### EXCERPT PROVIDED
__________________________________________________

At least, this code looks more simple to understand, more 'armored' and 
worth to change.
At the same time I think term 'Incorrect' is not good unless you show an 
example where data returned is not consistent to the expected.
I think this inequality check has worked in couple with the 
get_equal_hashops.
I think it may be pushed as is. But it worth to discover the 
get_equal_hashops more deeply. Discovering your idea I wrote an example 
(see attachment) which (with commented clause_sides_match_join) provides 
an incorrect Memoize - that's why I ended up with support of your change 
even when you can't show any buggy behaviour. But I've got an assertion 
that is different from the error I expected to see (error on single_row 
mode):

#0  0x00005583c45532ce in CheckVarSlotCompatibility
#1  0x00005583c4553244 in CheckExprStillValid
#2  0x00005583c45530ea in ExecInterpExprStillValid
#3  0x00005583c45a245c in ExecEvalExpr
#4  0x00005583c45a3985 in prepare_probe_slot
#5  0x00005583c45a3e52 in cache_lookup
#6  0x00005583c45a4313 in ExecMemoize

It looks strange.

__________________________________________________

### RAW DATA

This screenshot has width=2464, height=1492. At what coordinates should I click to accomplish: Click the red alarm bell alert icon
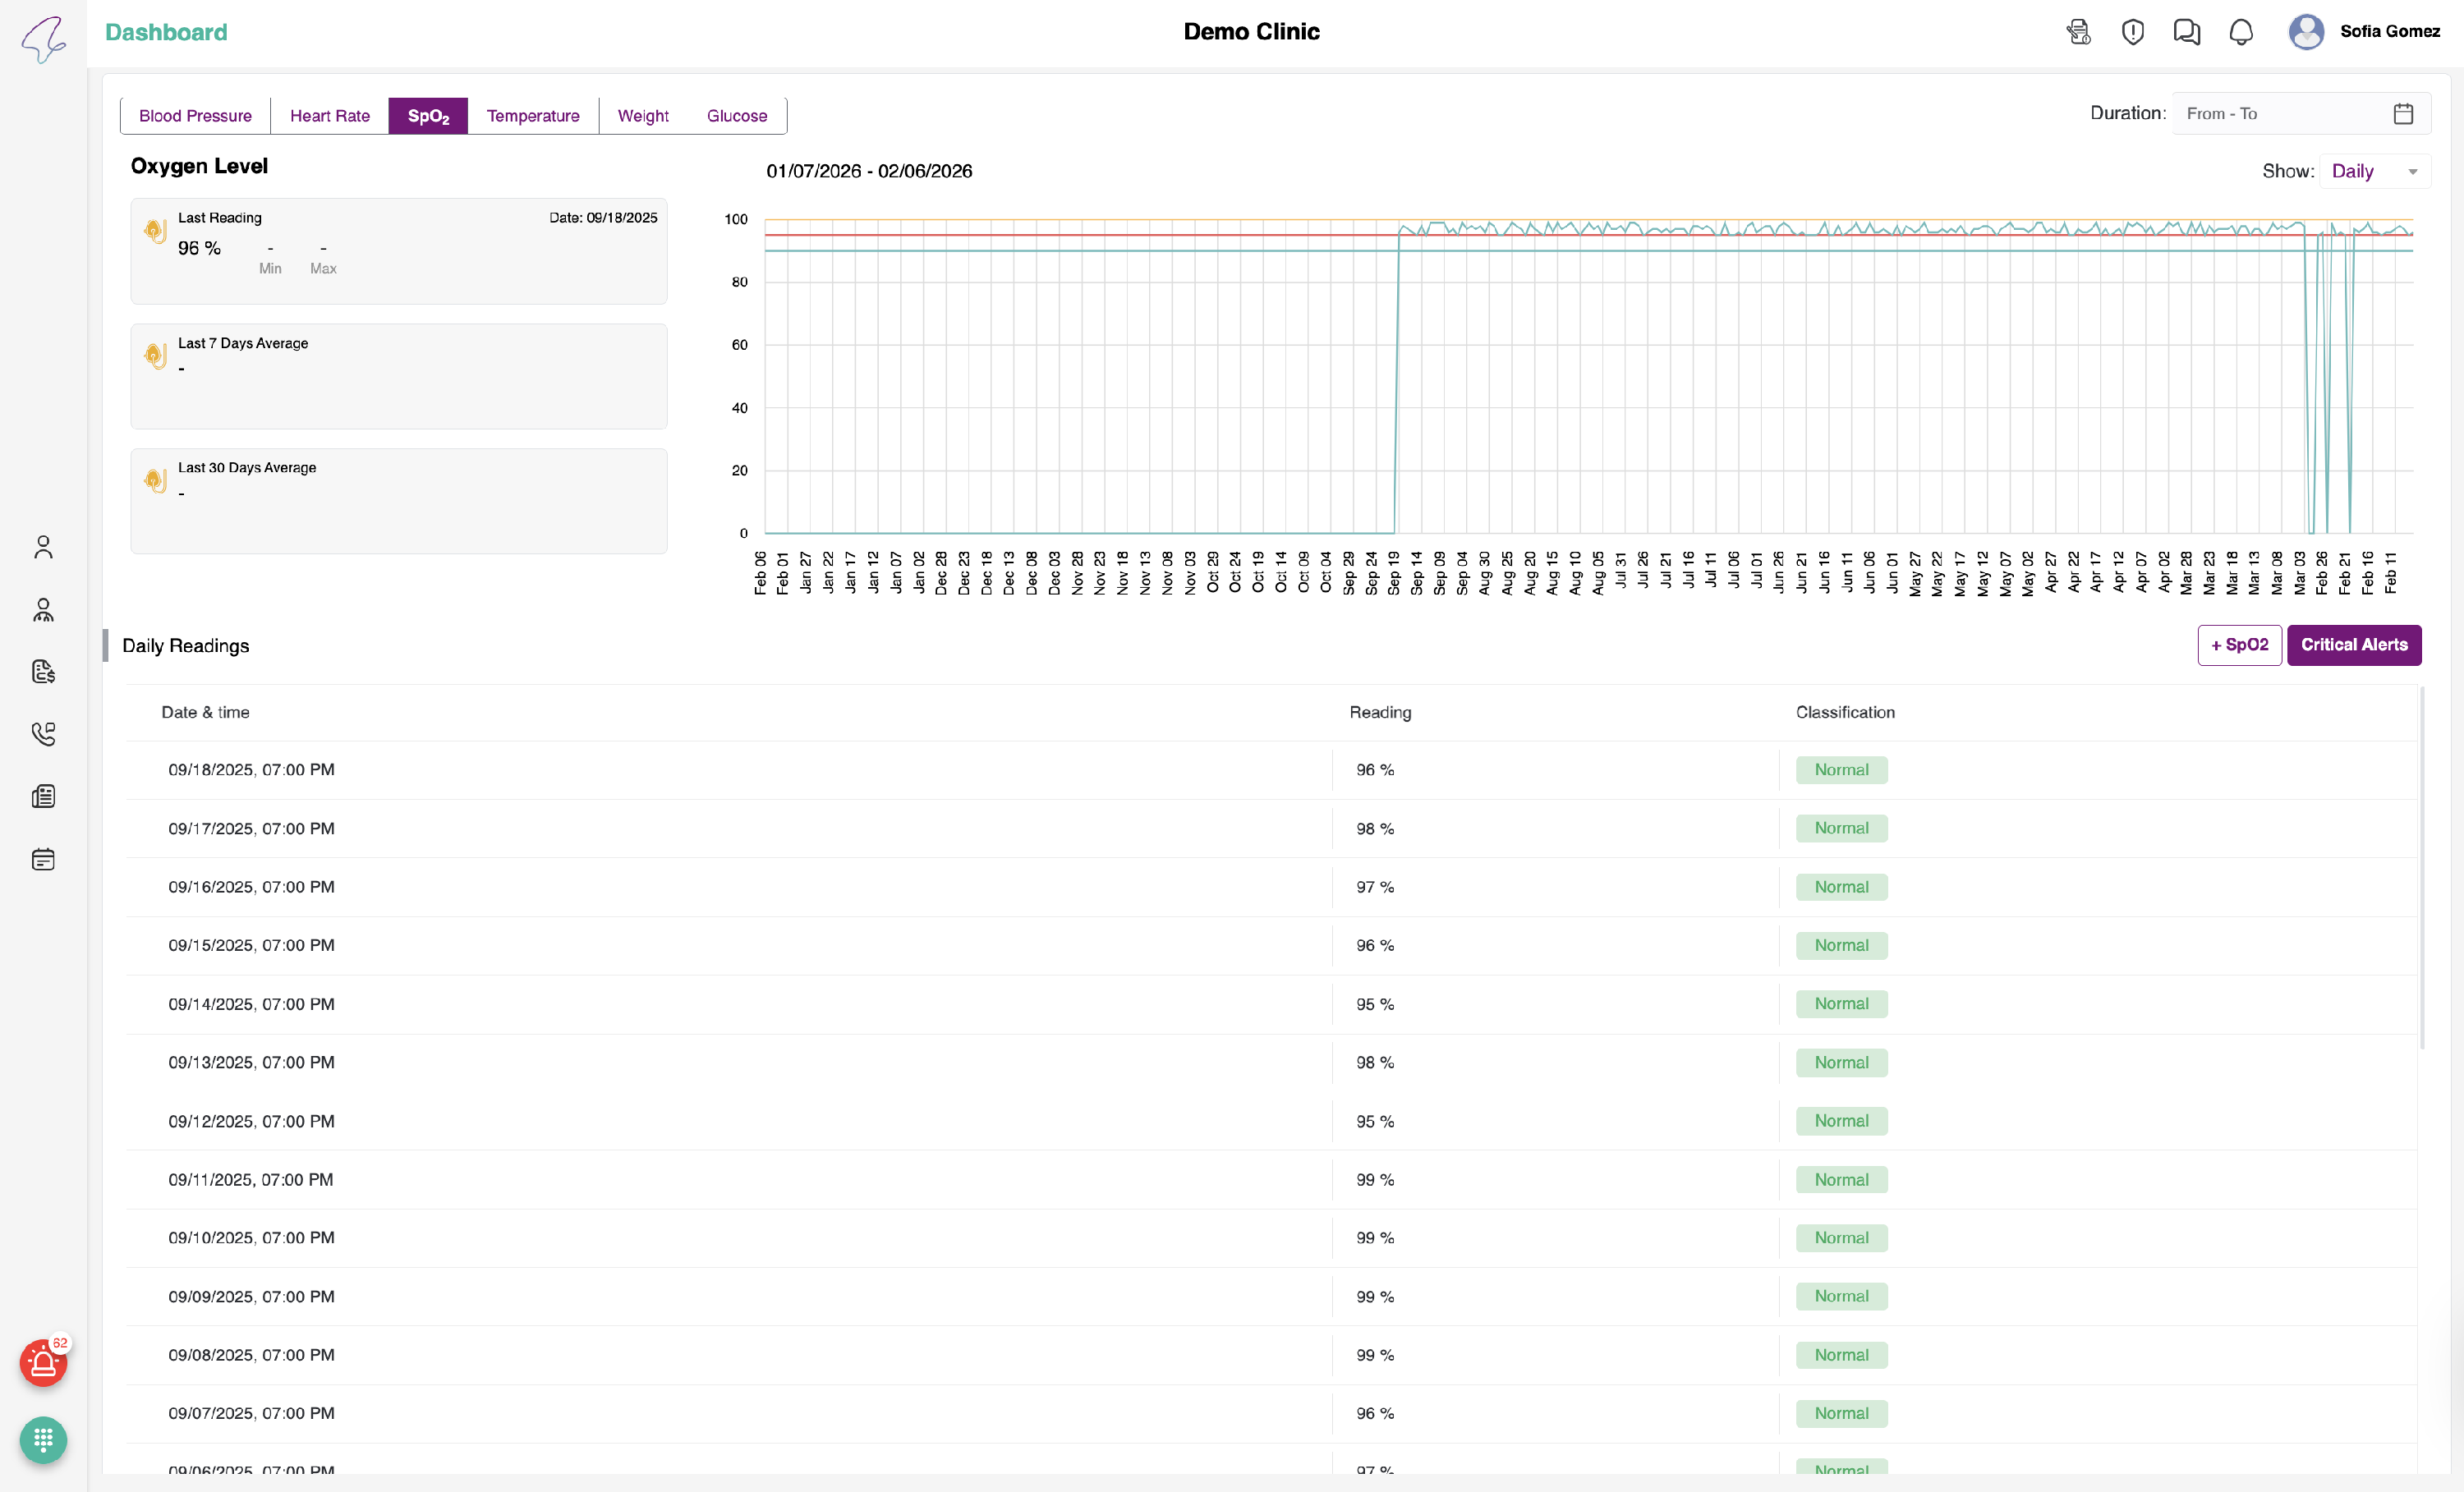click(43, 1363)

__________________________________________________

### EXERCISE GOAL
In the excerpt on Memoize and get_equal_hashops, what error did the writer expect to see instead of the assertion that occurred?

### ANSWER BELOW
An error on single_row mode.